Words by Will Vo
Like a martial artist, biding their time before unleashing their most potent offence, the UFC struck with a powerful one-two, as numbered events 267 and 268 more than made up for the weak succession of fight nights that came before it. Such is the nature of the fight game, the events combined drama straight out of a Yuri Boyker script with displays of technicality that could be likened to a game of chess between two grandmasters; and then mixed in the sort of gritty toughness and heart that sets the sport apart from anything else in the world.
The Stories: In 2018, when a 38-year-old Glover Teixera had lost 3 of his last 5 fights, it would have taken a very brave human with access to a crystal ball to have bet on him 3 years later becoming the champion of the world. But alas, following a 5 fight win streak, the fan favourite Brazilian took former champion Jan Blachowicz down, and locked in a rear-naked choke to fulfill his lifelong dream, and cement himself as the best light heavyweight in the world. For now. Part of the beauty of the journey for Glover was that every fight seemed like a microcosm of his career at the time, being dropped and hurt badly by Santos, Roberson, and Cutelaba, the “Brazilian Pitbull” showed no quit and instead went to his grappling, snatching victory from the jaws of defeat. A week later, Usman showed that striking power has benefits beyond the immediate knockout, as he turned the high output Colby Covington into a low output fighter for 3 of the 5 rounds, which was enough for him to retain his world welterweight title.

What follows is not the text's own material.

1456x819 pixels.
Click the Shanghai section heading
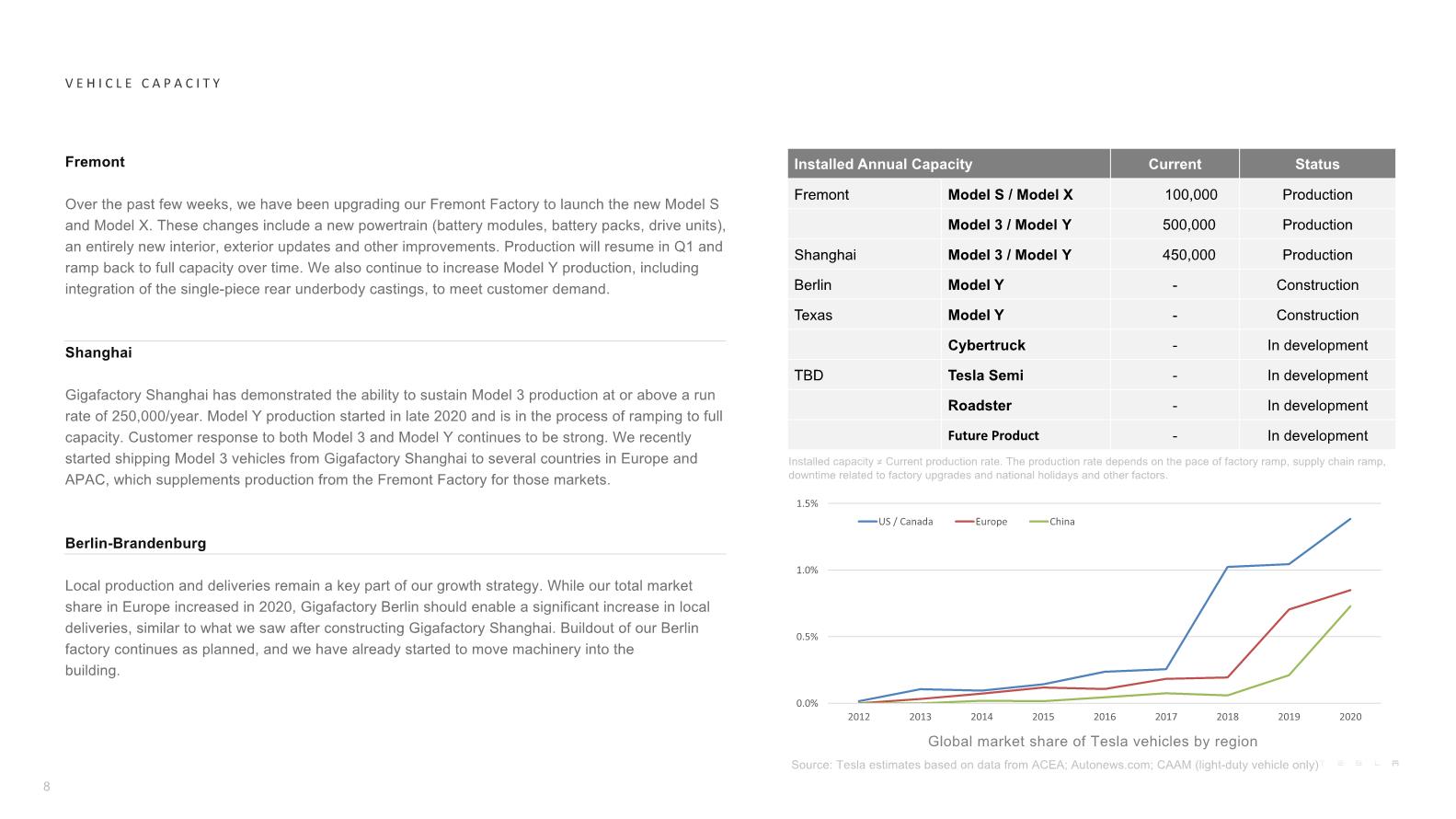point(98,352)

The Technicalities: When Cory Sandhagen was announced as Petr Yan’s opponent, there was simply no way in the minds of the fans that this fight would cease to deliver. The length and unorthodoxy of the flashy Sandhagen would pose the sort of challenge that the pressure and ability to adjust of Petr Yan had yet to see in the Octagon thus far. The fight lived up to all expectations, as Petr Yan calibrated to the hand fighting and stance switching that saw Sandhagen win the first round, and utilized his kicking game and combination boxing to pull away as the fight wore on, with his spinning back kick and back fist into left hand the icing on the proverbial cake. The very next week, Weili Zhang and Rose Namajunas went 5 rounds, and we saw “Thug Rose” put on a masterclass in neutralising the right low kick, as she hopped in and out of range. Both women scrambled at a furious pace when the fight hit the mat, and showed just how technical the division can be.

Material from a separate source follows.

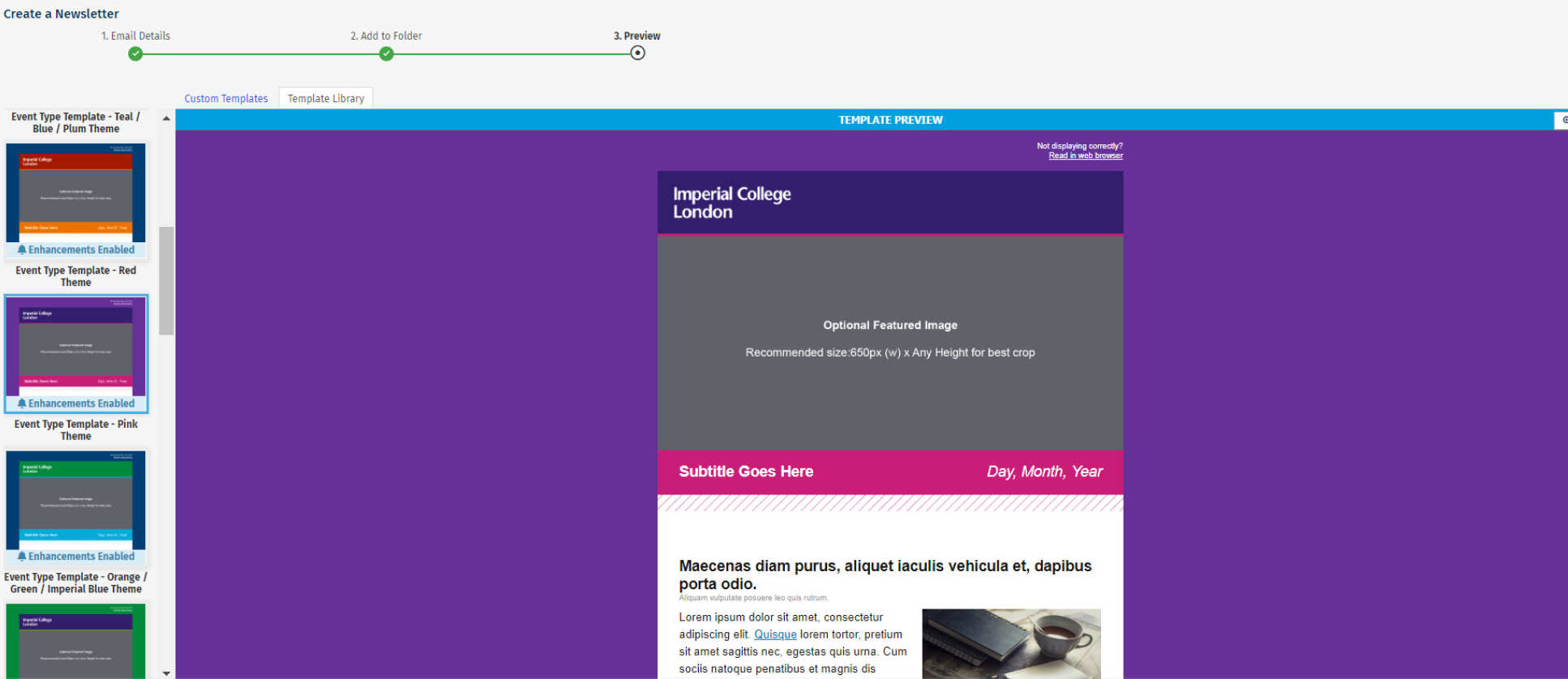Click the Optional Featured Image placeholder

The Ones to Watch: A first-round submission is always impressive, particularly when done in the first true test of one’s UFC career. At UFC 267, this happened twice, as Islam Makhachev and Khamzat Chimaev finished Dan Hooker and Li Jingliang respectively. Both grapplers had previously shown immense promise, but it is safe to move them both, particularly Makhachev, out of the prospect class and into title contention. Both fighters made their opponents pay the ultimate price for strategic missteps in the first round, as Hooker’s inside low kick was ill-advised in an open stance matchup, whilst Jingliang threw a squared up one-two against a fast starting wrestler, leaving him open to a quick level change. 7 days later, they would be joined by a very different type of prospect in the light-heavyweight division by the name of Alex Periera, aka the last man to knockout Israel Adesanya, back in their kickboxing days. He won via flying knee, stepping up through the guard of his opponent.